**Task directions**
Beginning with the first line below, please restate each line exactly, down to and including the line containing "2029x1141 pixels.".

(Stored dataset items)
··········
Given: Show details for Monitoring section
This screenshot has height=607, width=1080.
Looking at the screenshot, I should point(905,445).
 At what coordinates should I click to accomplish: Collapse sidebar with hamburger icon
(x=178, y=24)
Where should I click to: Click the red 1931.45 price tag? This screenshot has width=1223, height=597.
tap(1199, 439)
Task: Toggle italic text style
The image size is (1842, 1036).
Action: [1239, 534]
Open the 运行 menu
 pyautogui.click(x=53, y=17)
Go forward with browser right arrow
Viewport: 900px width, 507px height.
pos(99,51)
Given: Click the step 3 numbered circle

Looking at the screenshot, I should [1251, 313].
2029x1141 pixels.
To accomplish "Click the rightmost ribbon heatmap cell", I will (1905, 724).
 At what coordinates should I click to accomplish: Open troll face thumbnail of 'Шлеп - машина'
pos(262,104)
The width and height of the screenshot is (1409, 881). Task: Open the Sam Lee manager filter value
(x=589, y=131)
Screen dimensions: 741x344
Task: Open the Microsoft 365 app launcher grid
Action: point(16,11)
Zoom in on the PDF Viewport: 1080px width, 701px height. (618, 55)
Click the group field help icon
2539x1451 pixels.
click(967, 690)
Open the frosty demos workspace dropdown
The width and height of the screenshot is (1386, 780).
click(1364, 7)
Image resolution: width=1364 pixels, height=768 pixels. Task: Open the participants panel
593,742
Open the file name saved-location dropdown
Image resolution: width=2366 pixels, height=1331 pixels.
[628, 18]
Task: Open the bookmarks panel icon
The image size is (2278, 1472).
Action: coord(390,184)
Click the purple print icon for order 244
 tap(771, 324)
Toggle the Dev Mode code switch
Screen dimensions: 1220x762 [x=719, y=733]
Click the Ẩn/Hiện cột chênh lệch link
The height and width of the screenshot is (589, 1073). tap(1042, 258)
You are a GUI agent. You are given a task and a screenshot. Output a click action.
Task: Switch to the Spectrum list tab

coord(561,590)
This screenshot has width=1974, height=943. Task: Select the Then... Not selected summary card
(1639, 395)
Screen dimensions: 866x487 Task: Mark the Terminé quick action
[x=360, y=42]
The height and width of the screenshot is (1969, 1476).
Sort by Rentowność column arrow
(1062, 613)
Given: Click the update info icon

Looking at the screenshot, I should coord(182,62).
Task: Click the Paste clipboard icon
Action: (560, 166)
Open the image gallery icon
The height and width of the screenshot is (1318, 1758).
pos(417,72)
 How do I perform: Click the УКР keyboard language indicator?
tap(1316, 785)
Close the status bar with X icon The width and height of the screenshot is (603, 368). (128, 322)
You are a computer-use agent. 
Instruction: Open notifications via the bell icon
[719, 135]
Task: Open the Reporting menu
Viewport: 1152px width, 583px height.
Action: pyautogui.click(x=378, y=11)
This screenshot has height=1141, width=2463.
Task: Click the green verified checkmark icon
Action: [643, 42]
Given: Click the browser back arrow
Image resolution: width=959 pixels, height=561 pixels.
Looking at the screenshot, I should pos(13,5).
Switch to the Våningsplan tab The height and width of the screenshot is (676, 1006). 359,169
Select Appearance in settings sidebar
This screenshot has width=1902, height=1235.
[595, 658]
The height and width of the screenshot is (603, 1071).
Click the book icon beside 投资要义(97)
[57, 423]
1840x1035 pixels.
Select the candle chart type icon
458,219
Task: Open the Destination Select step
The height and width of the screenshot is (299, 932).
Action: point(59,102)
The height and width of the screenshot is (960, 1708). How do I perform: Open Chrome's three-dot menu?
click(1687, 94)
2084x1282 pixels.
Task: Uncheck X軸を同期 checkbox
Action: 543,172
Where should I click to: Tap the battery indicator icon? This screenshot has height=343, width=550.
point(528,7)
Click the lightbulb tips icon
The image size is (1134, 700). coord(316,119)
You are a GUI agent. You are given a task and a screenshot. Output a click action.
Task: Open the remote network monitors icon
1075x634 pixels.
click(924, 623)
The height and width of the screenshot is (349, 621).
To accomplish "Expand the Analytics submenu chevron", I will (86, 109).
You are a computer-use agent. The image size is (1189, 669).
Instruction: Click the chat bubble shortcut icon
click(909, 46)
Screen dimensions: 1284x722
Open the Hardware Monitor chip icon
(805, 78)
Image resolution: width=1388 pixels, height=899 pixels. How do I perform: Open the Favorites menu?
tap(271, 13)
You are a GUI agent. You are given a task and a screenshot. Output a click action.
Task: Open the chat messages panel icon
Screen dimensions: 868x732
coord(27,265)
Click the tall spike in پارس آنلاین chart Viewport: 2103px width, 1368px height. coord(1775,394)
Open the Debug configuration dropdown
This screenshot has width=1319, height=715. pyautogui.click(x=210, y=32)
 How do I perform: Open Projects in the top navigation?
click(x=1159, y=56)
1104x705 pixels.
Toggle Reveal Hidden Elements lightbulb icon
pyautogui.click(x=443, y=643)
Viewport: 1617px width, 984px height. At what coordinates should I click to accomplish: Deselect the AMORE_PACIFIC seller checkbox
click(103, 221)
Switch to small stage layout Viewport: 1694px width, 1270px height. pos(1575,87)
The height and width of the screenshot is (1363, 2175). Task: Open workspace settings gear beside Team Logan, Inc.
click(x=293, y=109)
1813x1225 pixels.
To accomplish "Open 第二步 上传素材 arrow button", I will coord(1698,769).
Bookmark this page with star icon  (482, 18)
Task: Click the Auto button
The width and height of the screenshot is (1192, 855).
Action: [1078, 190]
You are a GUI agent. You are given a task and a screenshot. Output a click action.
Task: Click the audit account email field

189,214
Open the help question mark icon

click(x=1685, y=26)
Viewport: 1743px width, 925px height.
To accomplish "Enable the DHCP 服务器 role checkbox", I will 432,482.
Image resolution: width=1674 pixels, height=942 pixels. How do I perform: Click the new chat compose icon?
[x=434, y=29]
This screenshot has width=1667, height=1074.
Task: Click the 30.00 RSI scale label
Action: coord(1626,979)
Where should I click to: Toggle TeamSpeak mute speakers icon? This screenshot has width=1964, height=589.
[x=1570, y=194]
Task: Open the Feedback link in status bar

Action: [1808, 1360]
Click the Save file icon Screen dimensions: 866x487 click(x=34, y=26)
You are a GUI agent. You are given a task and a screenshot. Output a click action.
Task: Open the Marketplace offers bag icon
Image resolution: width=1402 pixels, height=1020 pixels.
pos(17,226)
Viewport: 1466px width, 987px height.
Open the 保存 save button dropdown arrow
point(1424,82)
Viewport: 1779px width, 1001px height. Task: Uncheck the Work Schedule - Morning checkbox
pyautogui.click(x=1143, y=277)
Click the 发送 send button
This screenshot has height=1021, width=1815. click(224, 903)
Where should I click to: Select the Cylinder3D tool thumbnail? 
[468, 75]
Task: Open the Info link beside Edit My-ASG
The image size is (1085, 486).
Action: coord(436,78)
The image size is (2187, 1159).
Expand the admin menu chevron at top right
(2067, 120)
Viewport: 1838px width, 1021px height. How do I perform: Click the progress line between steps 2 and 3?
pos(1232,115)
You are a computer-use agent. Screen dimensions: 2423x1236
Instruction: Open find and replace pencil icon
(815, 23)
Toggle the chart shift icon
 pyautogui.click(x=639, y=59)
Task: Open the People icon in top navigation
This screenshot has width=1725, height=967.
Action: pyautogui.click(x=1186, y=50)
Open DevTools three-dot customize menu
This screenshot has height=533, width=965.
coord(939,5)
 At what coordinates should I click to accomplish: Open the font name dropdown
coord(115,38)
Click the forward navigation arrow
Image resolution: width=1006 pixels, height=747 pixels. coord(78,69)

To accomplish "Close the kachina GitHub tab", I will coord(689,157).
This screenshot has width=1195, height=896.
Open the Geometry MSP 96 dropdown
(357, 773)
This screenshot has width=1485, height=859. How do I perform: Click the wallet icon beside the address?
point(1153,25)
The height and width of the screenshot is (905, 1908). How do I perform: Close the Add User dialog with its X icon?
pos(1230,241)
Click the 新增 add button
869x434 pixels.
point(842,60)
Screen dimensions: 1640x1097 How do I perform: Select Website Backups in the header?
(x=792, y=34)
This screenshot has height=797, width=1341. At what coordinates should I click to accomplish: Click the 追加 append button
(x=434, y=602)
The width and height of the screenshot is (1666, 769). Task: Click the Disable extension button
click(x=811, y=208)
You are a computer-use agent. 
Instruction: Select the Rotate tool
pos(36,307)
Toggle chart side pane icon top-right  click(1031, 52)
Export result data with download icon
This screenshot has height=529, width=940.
··········
**Exercise answer**
Given: Show details for Monitoring section
This screenshot has height=607, width=1080.
Looking at the screenshot, I should point(905,445).
 At what coordinates should I click to accomplish: Collapse sidebar with hamburger icon
(x=178, y=24)
Where should I click to: Click the red 1931.45 price tag? This screenshot has width=1223, height=597.
tap(1199, 439)
Task: Toggle italic text style
The image size is (1842, 1036).
Action: [1239, 534]
Open the 运行 menu
 pyautogui.click(x=53, y=17)
Go forward with browser right arrow
Viewport: 900px width, 507px height.
pos(99,51)
Given: Click the step 3 numbered circle

Looking at the screenshot, I should [1251, 313].
2029x1141 pixels.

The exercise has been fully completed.